Linux 2.6.30 exploit posted
Posted Jul 19, 2009 5:34 UTC (Sun) by mingo
In reply to: Linux 2.6.30 exploit posted
Parent article: Linux 2.6.30 exploit posted
So he deserves not only to be thanked for finding the bug, but he should be thanked for being honest about it. There is money to be made in 0-day exploits and he could of profited from it financially before going public, if he ever decided to go public.
The timing suggests that he noticed the fix to the NULL dereference, not the bug. He could have found the original bug in Febrary and could have gone public about it but he (like others who reviewed that code) didn't notice the (obvious in hindsight) bug.
What he did was to demonstrate that a thought-to-be-unexploitable NULL dereference kernel crash can be exploited due to a cascade of failures in other components: compiler [to a lesser degree] and SELinux [to a larger degree].
This was useful, as .31 could have been released with the fix but there was no -stable back-port tag for the fix to make it into .30. Also, perhaps more importantly in terms of practical impact, the two cascading failures in SELinux and GCC were also worth fixing and could avoid (or at least reduce the probability of) future exploits.

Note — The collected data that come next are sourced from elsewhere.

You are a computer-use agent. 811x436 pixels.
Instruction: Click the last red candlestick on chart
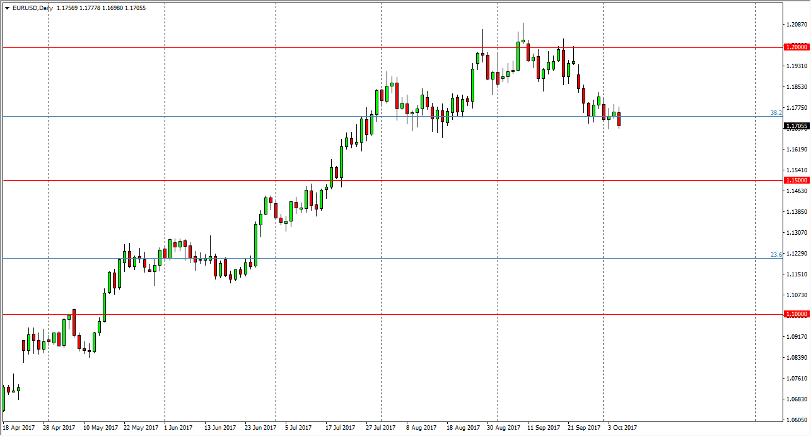click(x=619, y=120)
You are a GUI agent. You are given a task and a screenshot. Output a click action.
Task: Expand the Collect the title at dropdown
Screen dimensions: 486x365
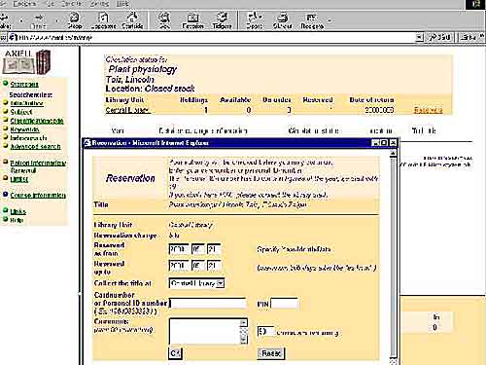(221, 283)
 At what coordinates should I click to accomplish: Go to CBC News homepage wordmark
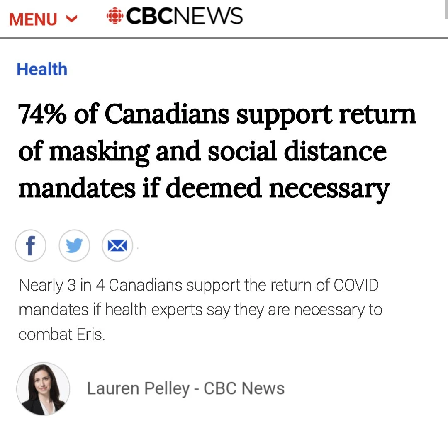pos(184,17)
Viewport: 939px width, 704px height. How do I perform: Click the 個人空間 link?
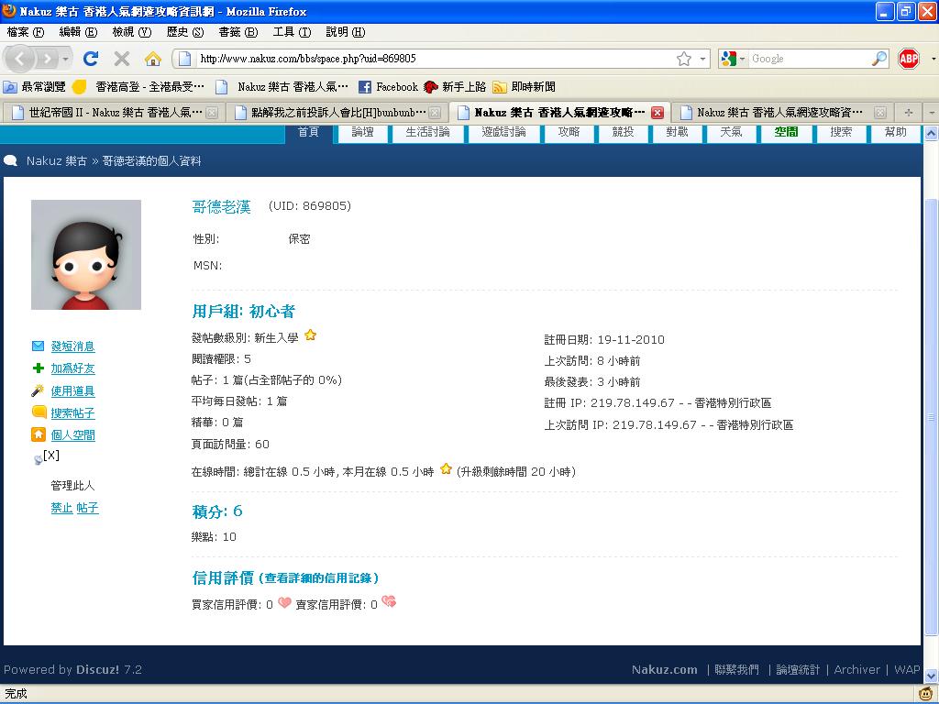click(72, 435)
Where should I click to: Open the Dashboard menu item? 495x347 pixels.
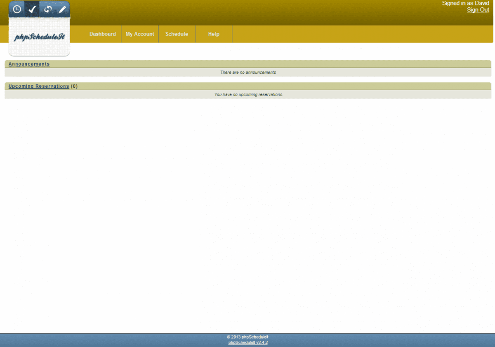pyautogui.click(x=102, y=34)
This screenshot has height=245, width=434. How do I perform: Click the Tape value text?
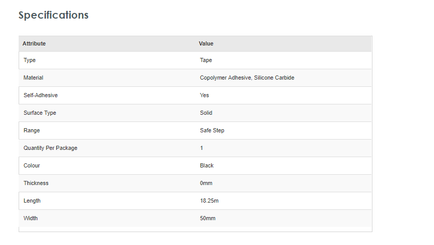(x=206, y=60)
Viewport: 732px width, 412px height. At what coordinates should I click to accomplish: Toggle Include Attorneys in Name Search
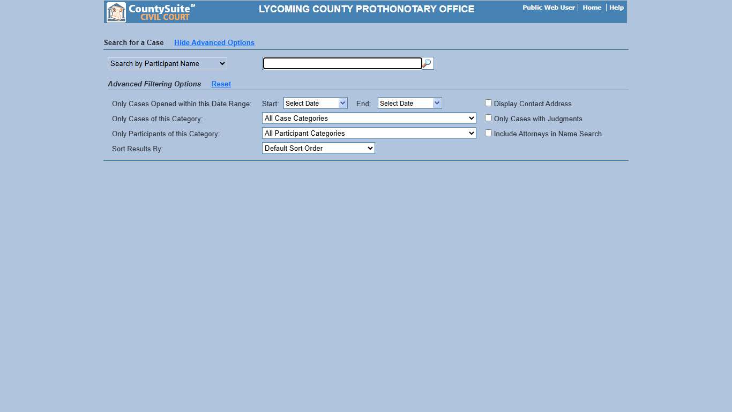[x=488, y=133]
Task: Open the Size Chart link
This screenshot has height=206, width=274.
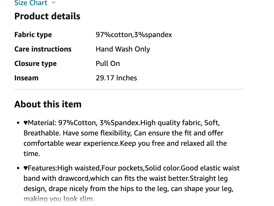Action: click(31, 3)
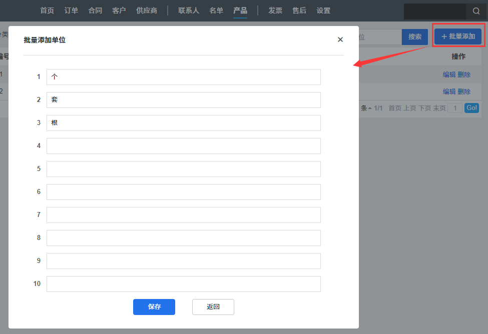Go to the 订单 menu
The image size is (488, 334).
[71, 11]
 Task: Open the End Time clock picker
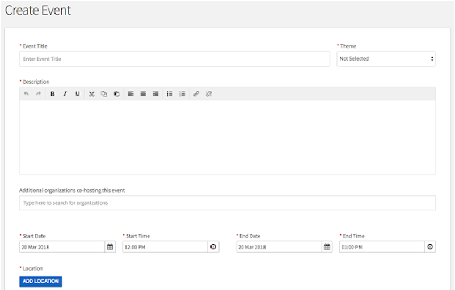(x=430, y=247)
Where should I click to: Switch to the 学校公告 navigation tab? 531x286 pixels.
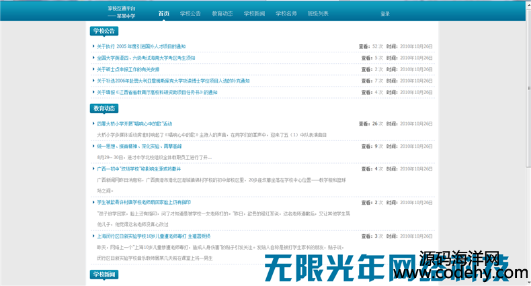coord(190,13)
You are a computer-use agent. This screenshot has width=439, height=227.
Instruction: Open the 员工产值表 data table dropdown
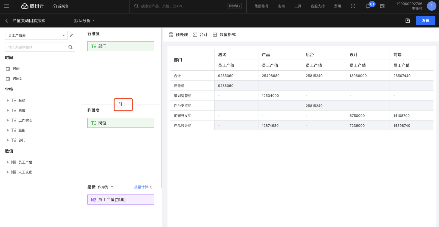(36, 35)
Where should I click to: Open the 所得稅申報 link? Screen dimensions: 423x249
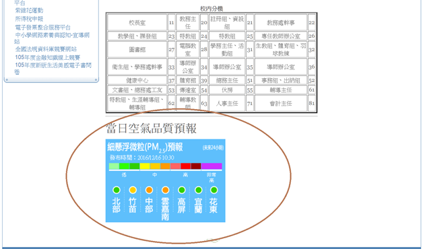tap(29, 19)
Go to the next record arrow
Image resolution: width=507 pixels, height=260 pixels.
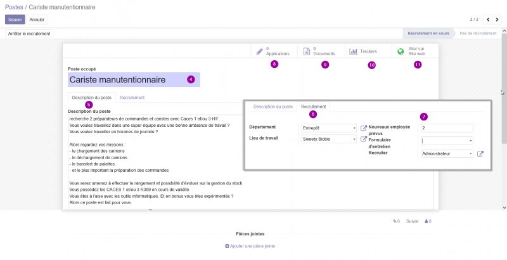[x=497, y=20]
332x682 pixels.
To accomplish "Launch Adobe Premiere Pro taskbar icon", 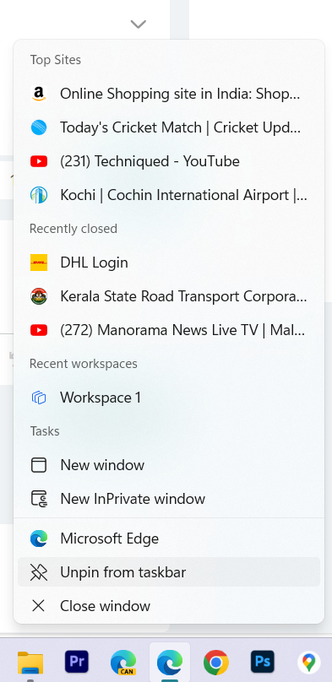I will tap(77, 662).
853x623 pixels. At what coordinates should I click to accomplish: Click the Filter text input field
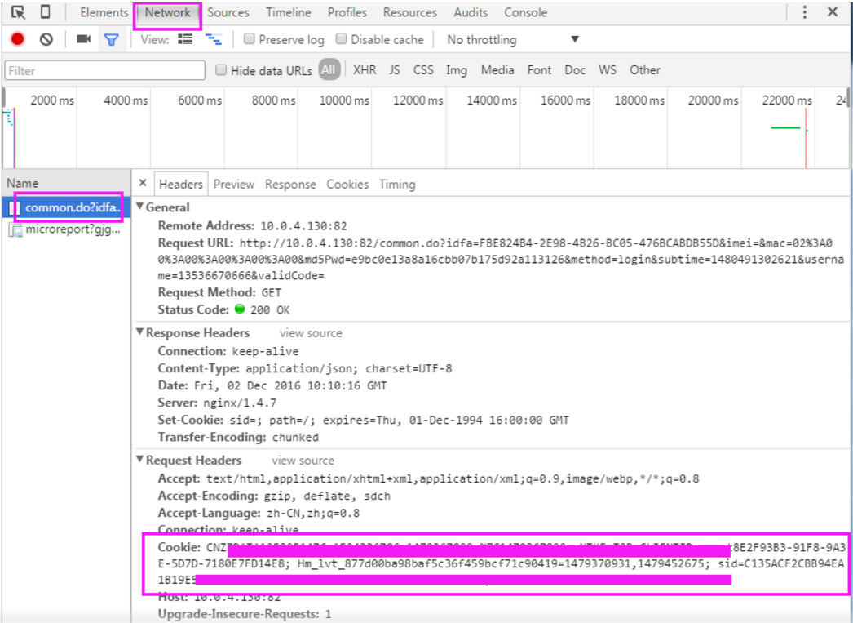click(x=104, y=70)
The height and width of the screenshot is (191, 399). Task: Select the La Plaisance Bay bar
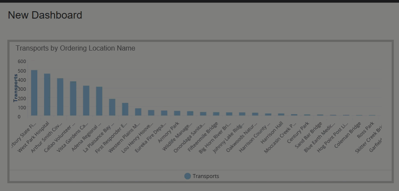[x=112, y=107]
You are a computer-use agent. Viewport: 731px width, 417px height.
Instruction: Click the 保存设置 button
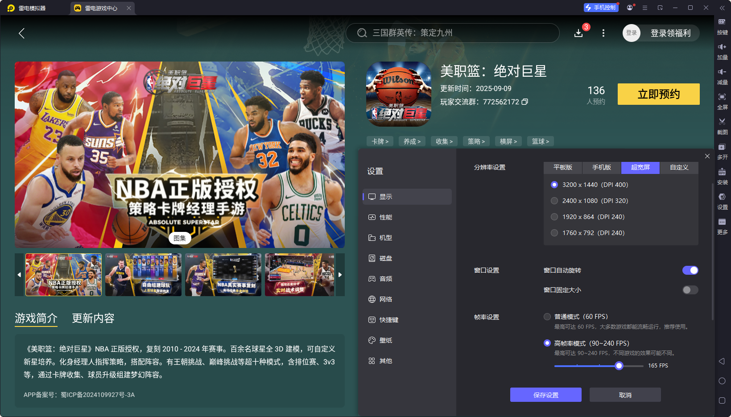pos(545,395)
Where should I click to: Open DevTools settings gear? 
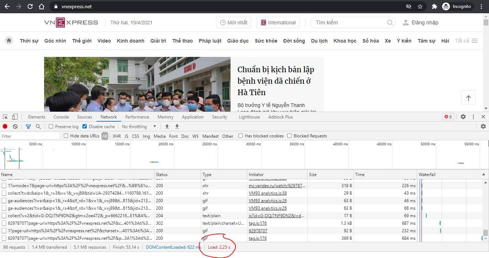463,117
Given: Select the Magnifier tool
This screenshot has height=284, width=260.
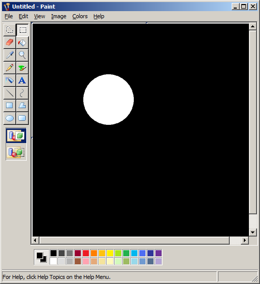Looking at the screenshot, I should [22, 55].
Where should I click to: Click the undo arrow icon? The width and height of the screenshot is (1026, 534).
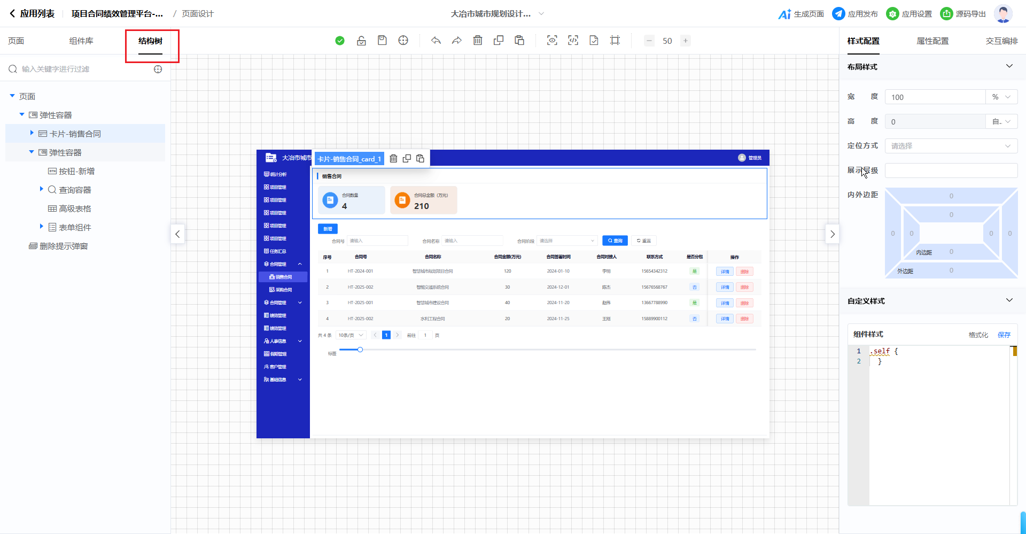(x=436, y=41)
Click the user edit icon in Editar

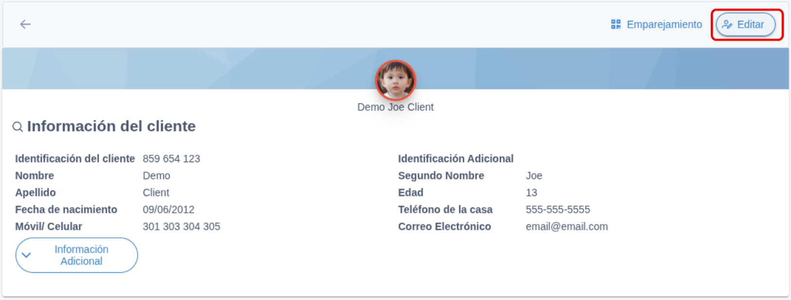click(727, 24)
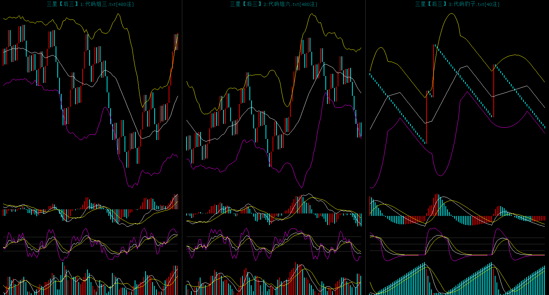Select the bottom volume bars in 代码组三 panel
Viewport: 549px width, 295px height.
tap(91, 282)
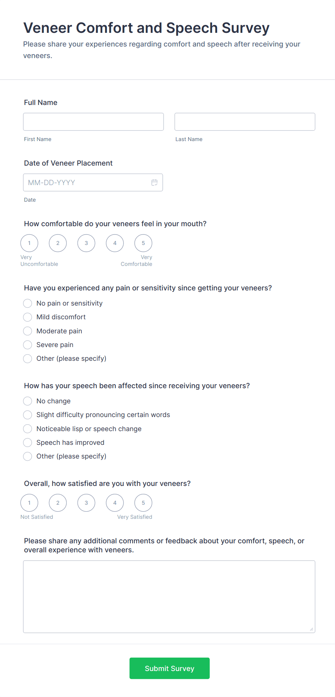Viewport: 335px width, 697px height.
Task: Select "Mild discomfort" option
Action: click(27, 317)
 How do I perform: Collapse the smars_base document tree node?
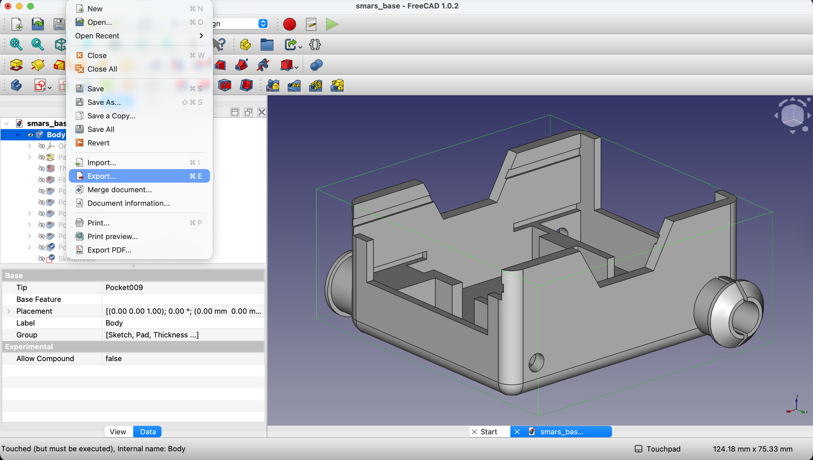[x=7, y=123]
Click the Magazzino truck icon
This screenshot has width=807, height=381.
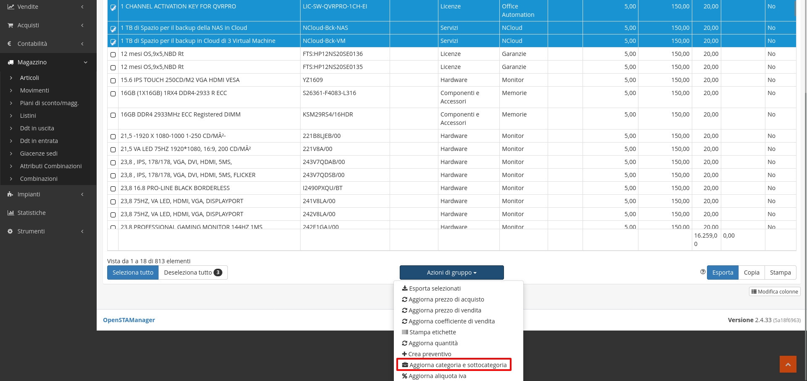(11, 62)
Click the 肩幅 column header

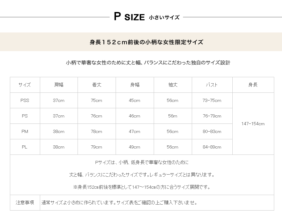tap(59, 85)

(This still leaves open the theoretical possibility of him having known about the original networking bug (introduced in February) and having exploited it - only going public with the exploit once the NULL dereference fix went upstream. I don't think this happened.)
So the disclosure was useful, but, to be fair to the original poster, also not fully friendly. It maximized his own gain out of it, regardless of the consequences. Posting a zero-day exploit in the middle of the summer holiday season might be seen reckless and irresponsible by someone who happened to be on vacation in that time-frame.
Regarding the suggestion of a personality disorder by the original poster, the observation sounds plausible - but indeed irrelevant as you point out. The field of finding exploits is unforgiving: you spend days, weeks, months and years reading the worst possible code people can throw out, with just a few instances of something real big being found.
In that time you don't actually modify the code you read in any public way, you don't interact with people and you don't socialize with those developers. You don't even relate to the code in any personal way - you try to find certain patterns of badness. While developers have happy users (we hope ;-) exploit finders have few if any positive feedback.
This, almost by definition, distorts the personality and creates a false sense of superiority: if only I were allowed to hack this code, I'd clearly do such a better job. And they call this Linus a genius while he allows such obvious crap. Morons!.
So yes, the somewhat childish attitude and messaging, the hatred, the self-promoting PR, the exaggeration, the sense of superiority and the narcissism are all pretty normal in that field of activity. Compounded with some inevitable level of paranoia most likely as well, and perhaps, if there's weak morals, there might also be the constant financial lure of the criminal side mixed with the fear of not risking to go too far to become a felon.
Plus such patterns draw external attacks (mixed with the emotional, defensive attitude from developers when one out of ten thousand commits per kernel cycle turns out to be seriously buggy - bringing the worst behavior out of them: initially ridiculing or downplaying the exploit writer) which creates a self-reinforcing cycle of violence that deforms the psyche.
Without sounding patronizing, IMHO those are forces strong enough to bend steel, let alone the human psyche. I think that such expoit-finding work should be done in an organized, in (perhaps government) sponsored setups, with proper safeguards and humane work conditions. It's useful to society at large and it's a petty that it's currently done in such an unstructured, random way, burning through and bending good and smart people fast.